AFleming.jpg"In the early 1940′s when I was 11 or 12, my younger brother
(about seven) and my older brother (Julian) was 15 or so, we were ‘boarded’ at
the Pitts’ house – my wonderful ‘Aunt Mamie’s’ – during the week while our mother
taught school at Porterdale, GA. (This arrangement was necessitated because
there were no teaching jobs available for my widowed mother in Newborn’s
four-room school.)

"Living in the Pitt’s home where we were treated as her own
kids, we did chores and had responsibilities. Aunt Mamie had a cow in a shed on
the property, and I regularly churned the milk to make the most delicious butter
imaginable. Aunt M. had butter molds with fascinating designs like cows and
trees and flowers. But when I went there the cowshed had no electricity and in
winter the cow had to be milked by lantern – so I strung a wire, hung a light
and put a switch on the back porch to illuminate the shed. OSHA, EPA, and child
labor laws were far in the future.

"In the side yard below the dining room window was a ‘pit’
where potted plans were stored in winter. It was a brick structure with glass
roof with tiers of shelves for the flowers. Seems to me I spent more time toting
water to Aunt M’s ‘pit’ than I spent in school!

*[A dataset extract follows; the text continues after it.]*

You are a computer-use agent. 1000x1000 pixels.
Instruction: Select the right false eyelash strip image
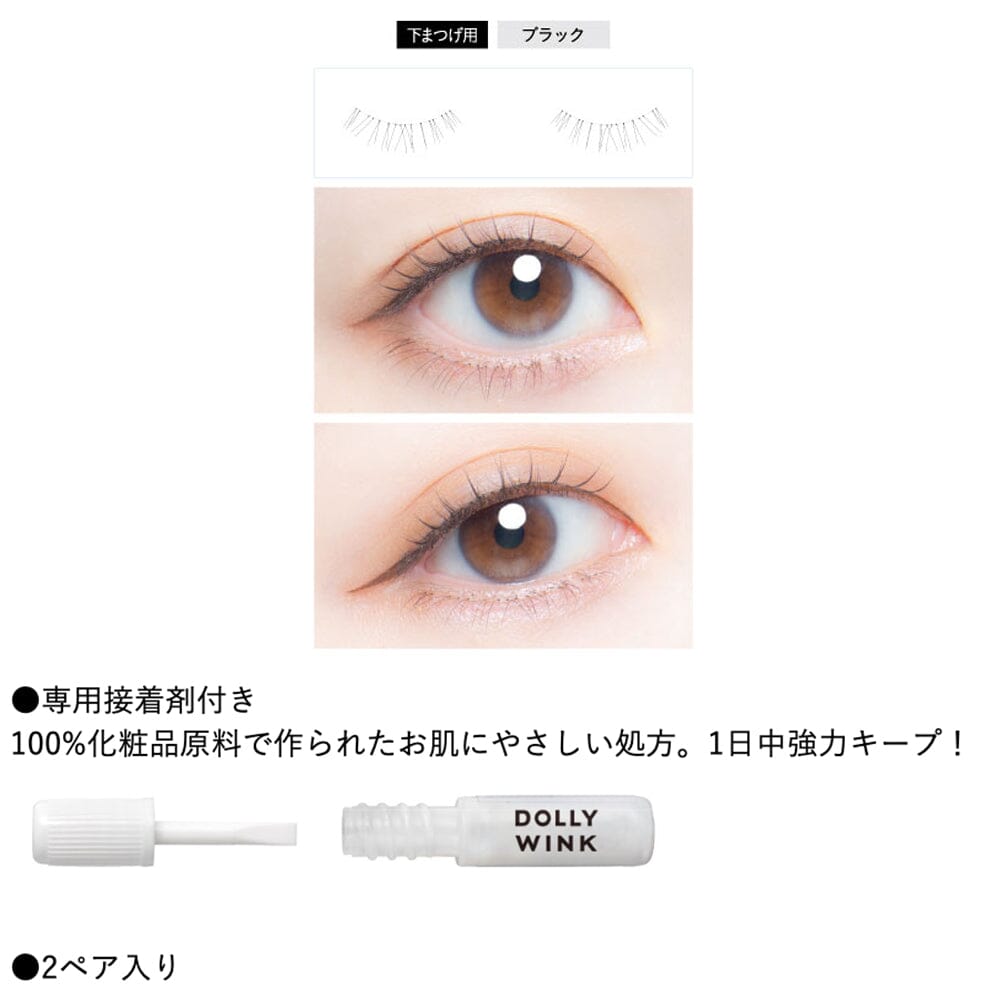pos(610,129)
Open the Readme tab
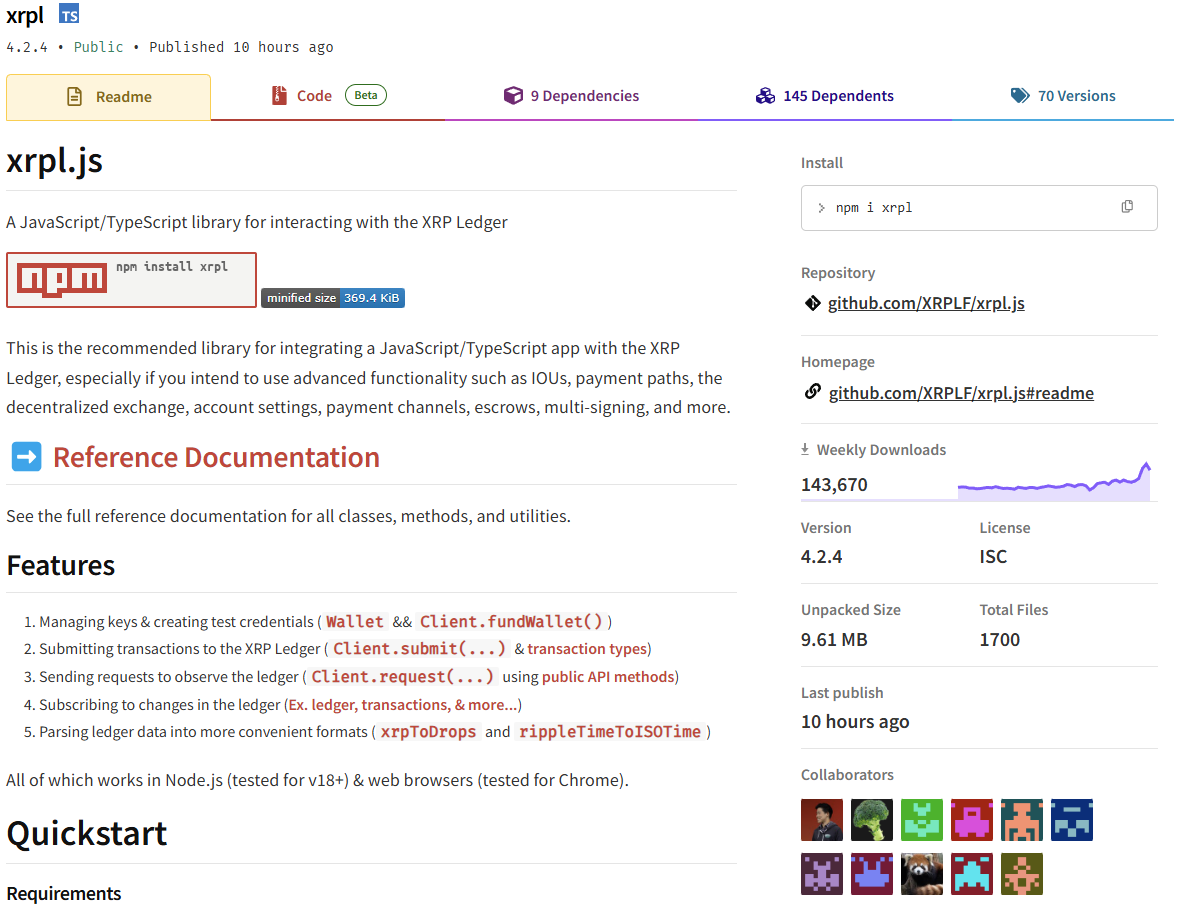 [x=108, y=97]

"The Pitts family boys – four of them – were all older than
we, but were in and out of the house frequently. At Christmas, we all engaged in
stringing lights on a large cedar that grew in a stone-surrounded space beside
the front walk. When adults were not watching, some of the elder Pitts boys were
getting lit, too. Their father, Dr Pitts, was .a very vocal prohibitionist and
anti-tobacco firebrand years in advance of his time. He once offered to buy
‘Cokes’ for every body on the bus he rode from Atlanta home, if they would
refrain from smoking during the trip.

"On the side of the house toward town at that time, there
was a big tree with limbs reaching out over the porch. We slept in the second
bedroom from the top of the stairs on that side. When my older brother and his
pals would gather ‘downtown’ some nights after my curfew, I’d climb out the
window, down the limb, shimmy down that tree and sneak down to join the group. I
wasn’t always welcome, and got ratted on.

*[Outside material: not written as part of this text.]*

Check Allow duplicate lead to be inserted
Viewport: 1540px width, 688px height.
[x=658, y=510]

"Your home was a showplace when built around the turn of the
twentieth century, with perhaps the first stained-glass fan window above the
front door. In winter it was colder than an igloo except in the always-warn
kitchen, where two stoves and the fireplace kept us cozy. I’m so glad that you’re
interested in it’s long history. We look forward to visiting your home and the
Gay-Chupp house where my grandmother Leila Gay (Stowe) and Aunt Mamie were
raised."


Responses

  1. I can’t tell you how exciting this is to me. You guys are historians! And also carpenters! Like Jesus!